Collected data entries
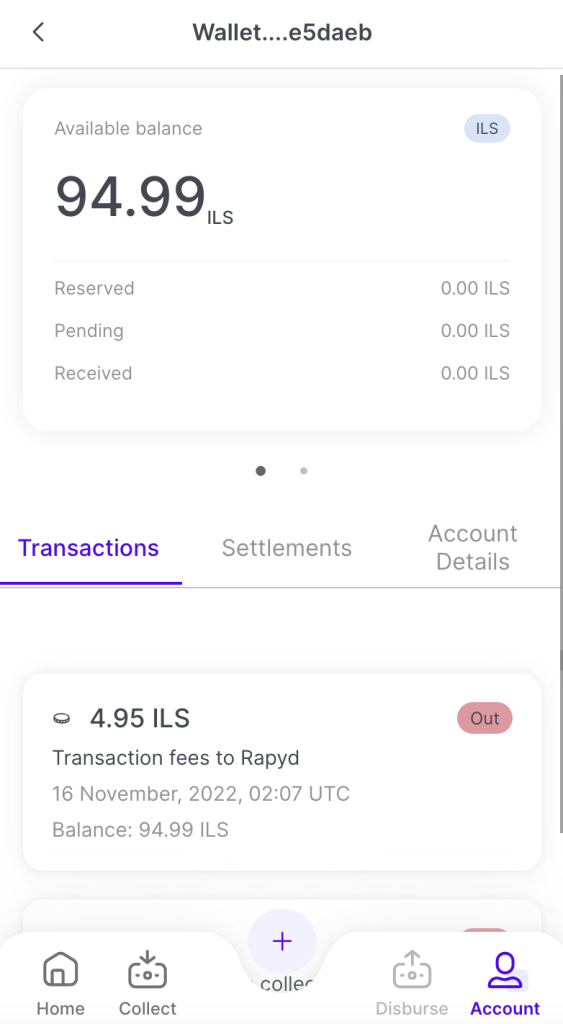Image resolution: width=563 pixels, height=1024 pixels.
Task: Tap the purple plus button
Action: pos(282,941)
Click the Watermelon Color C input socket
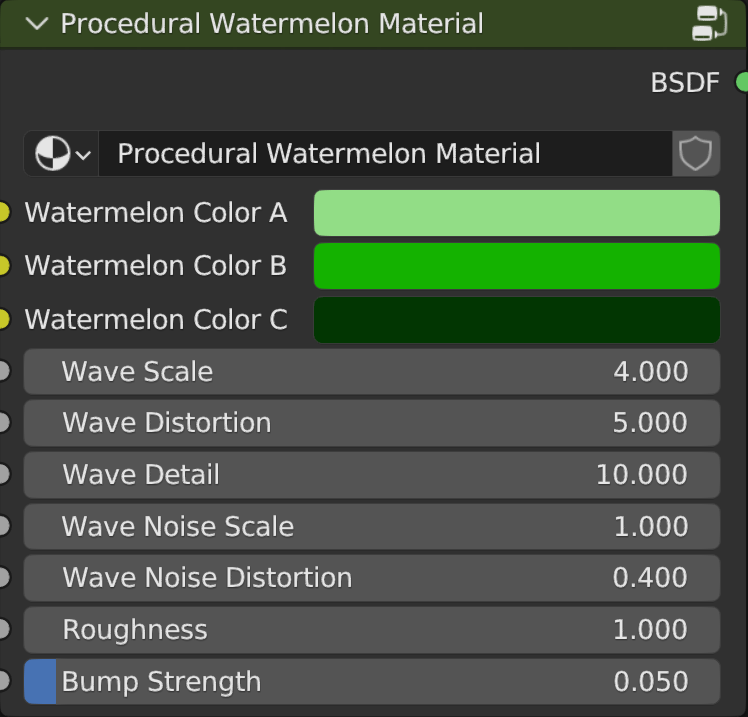Image resolution: width=748 pixels, height=717 pixels. point(3,320)
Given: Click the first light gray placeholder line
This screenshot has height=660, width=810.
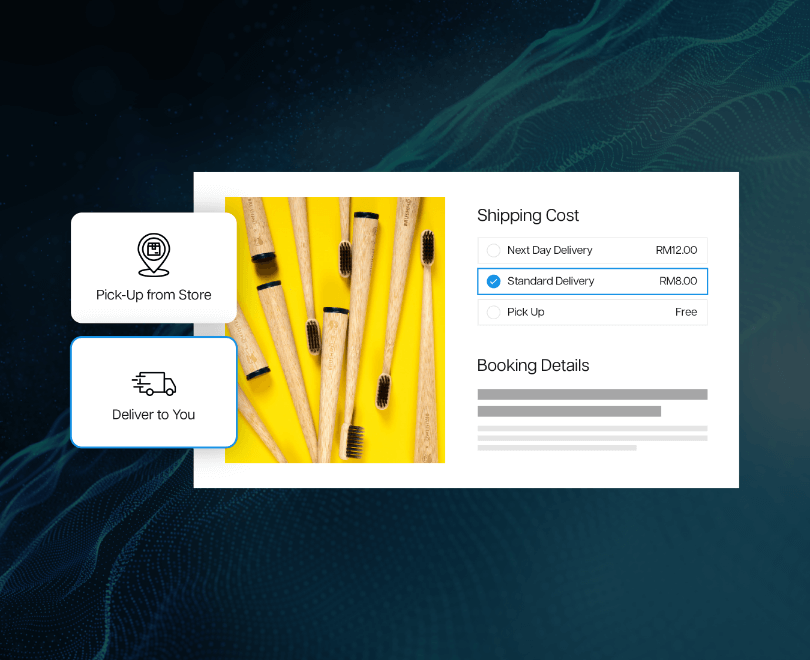Looking at the screenshot, I should pos(592,428).
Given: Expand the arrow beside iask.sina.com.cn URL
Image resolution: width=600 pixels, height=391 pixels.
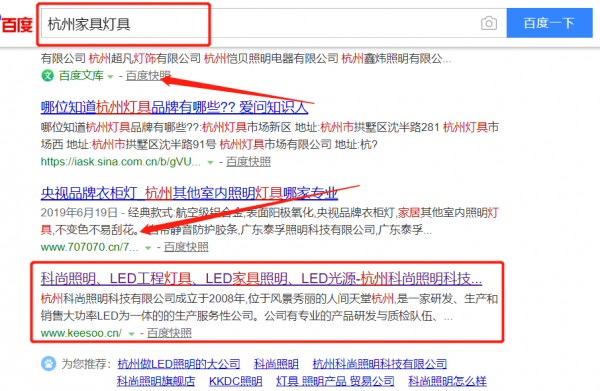Looking at the screenshot, I should (x=210, y=163).
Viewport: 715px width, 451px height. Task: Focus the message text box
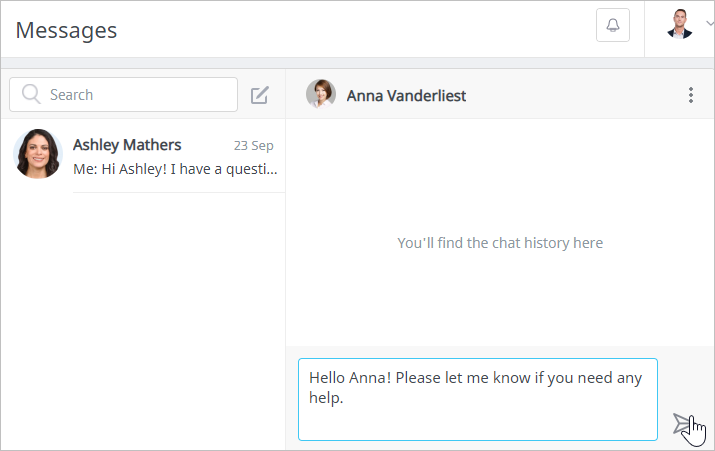pos(477,399)
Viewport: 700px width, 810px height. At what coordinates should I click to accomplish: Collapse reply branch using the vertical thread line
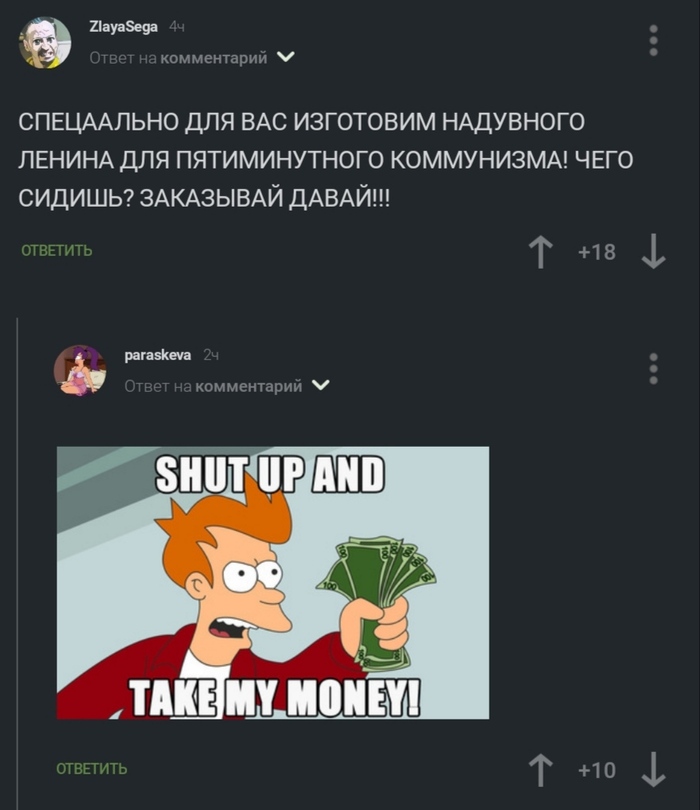(x=18, y=563)
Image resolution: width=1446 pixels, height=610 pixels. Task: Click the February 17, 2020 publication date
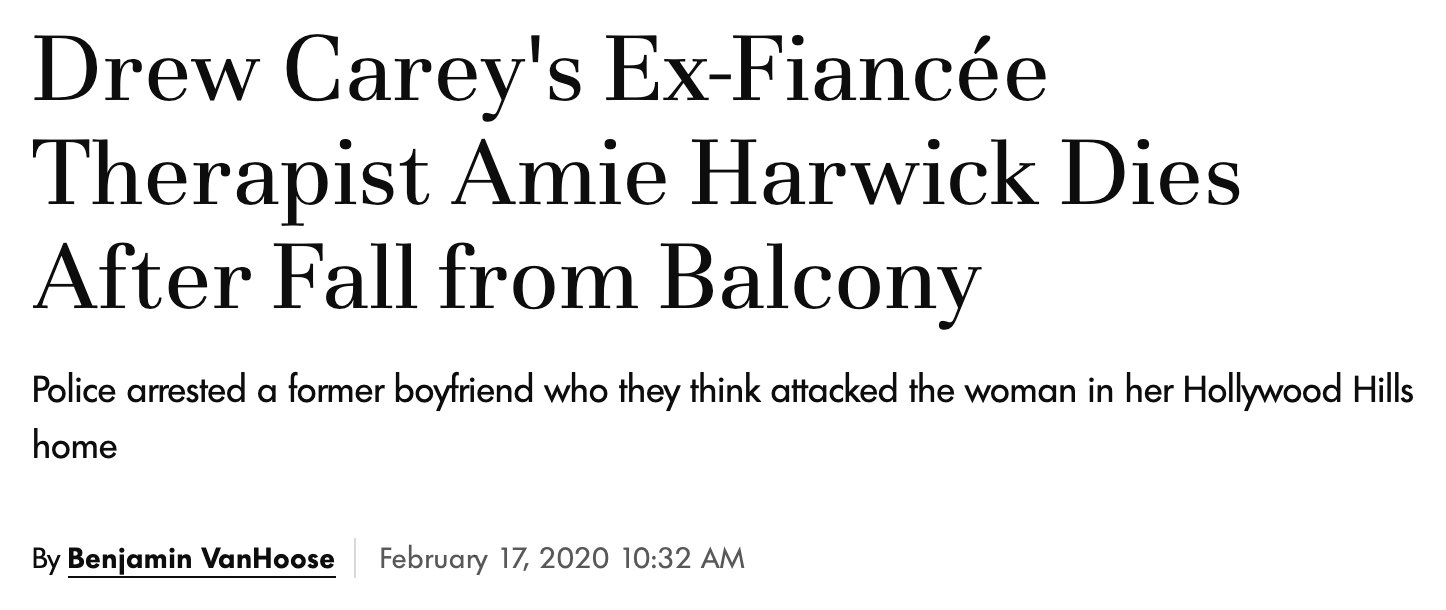point(494,558)
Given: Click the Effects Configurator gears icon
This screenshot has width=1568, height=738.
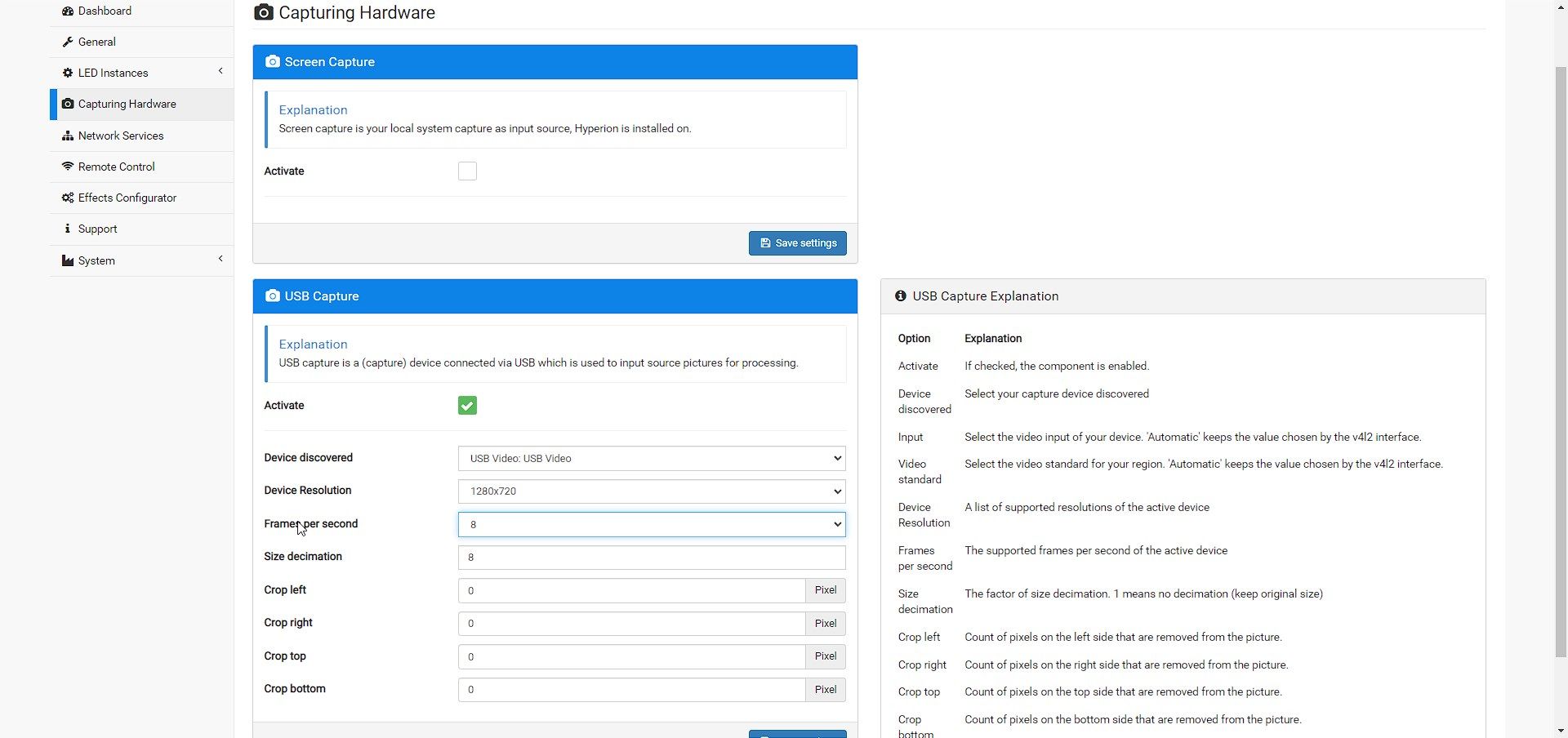Looking at the screenshot, I should pos(68,198).

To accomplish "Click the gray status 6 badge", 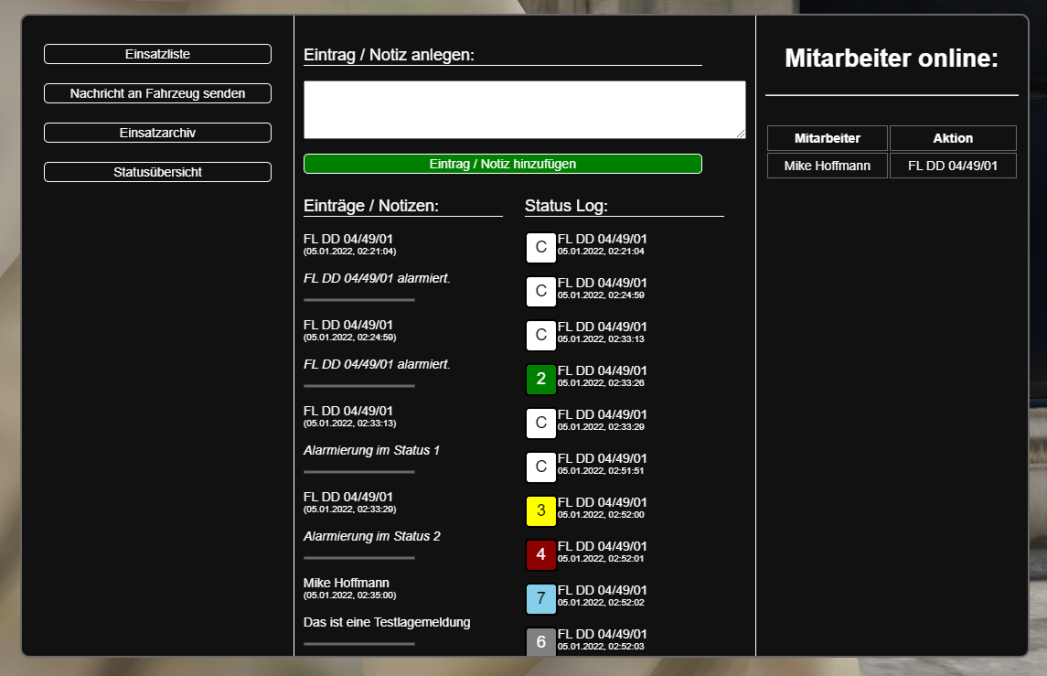I will click(541, 641).
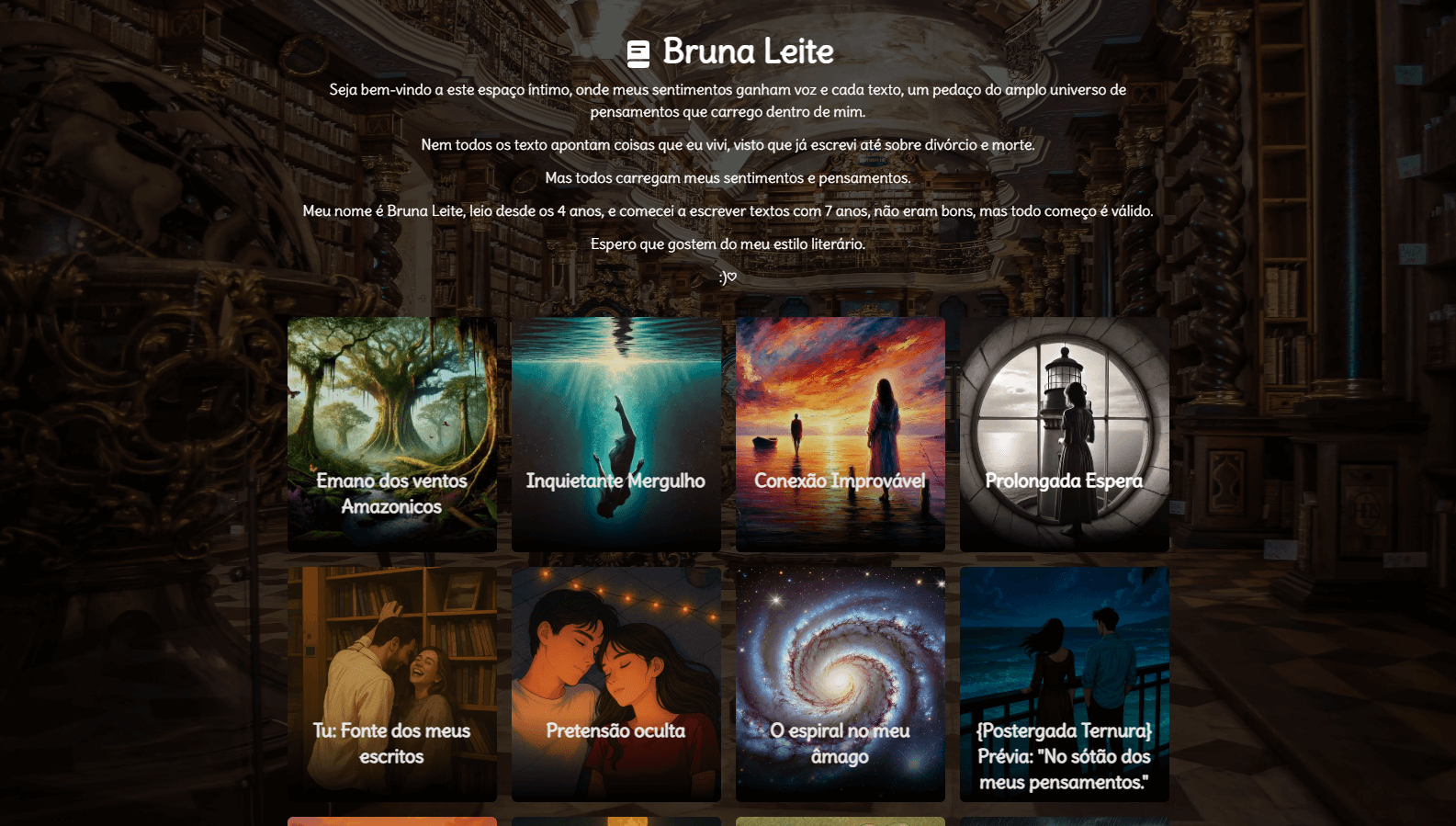Open the partially visible orange card at bottom left
Image resolution: width=1456 pixels, height=826 pixels.
click(x=392, y=821)
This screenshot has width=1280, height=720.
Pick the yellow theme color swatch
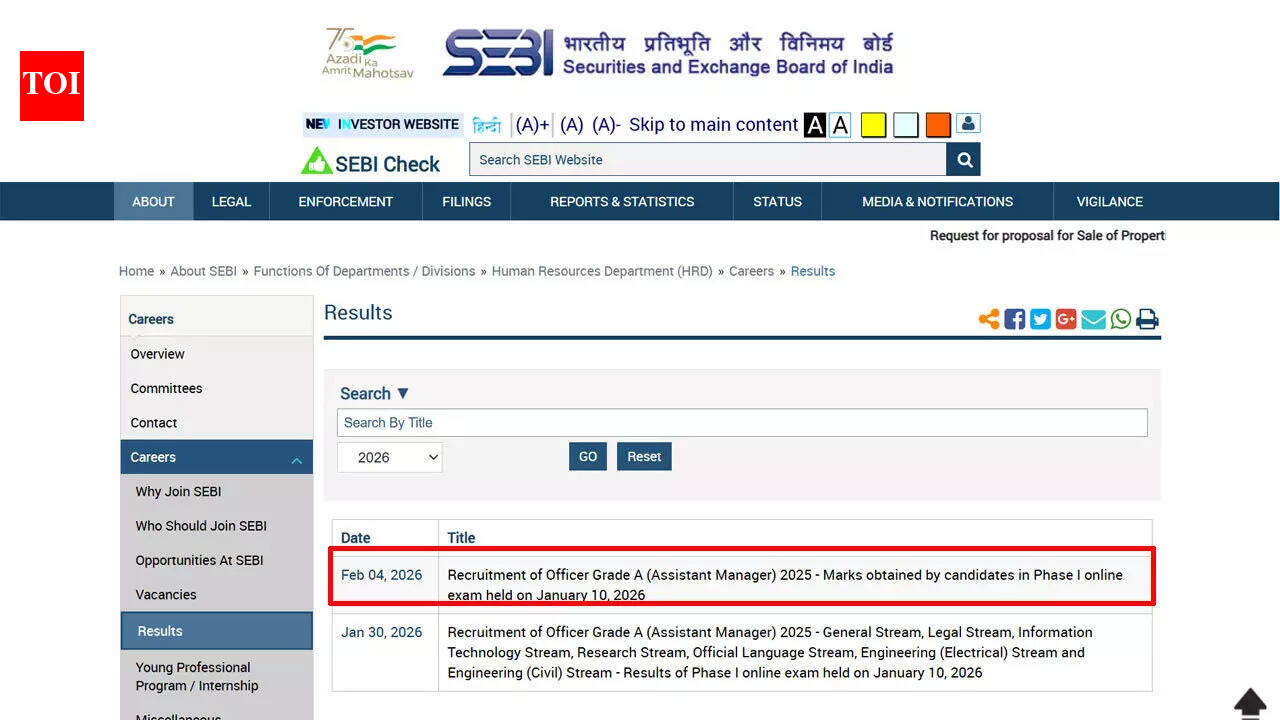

• **INSTRUCTIONS TO FOLLOW**:
The expected answer is each line of the records above that includes the string "Given".

• **PROBLEM SOLUTION**:
Given: Click the first light gray placeholder line
Given: Expand the arrow beside iask.sina.com.cn URL
Given: Click the Effects Configurator gears icon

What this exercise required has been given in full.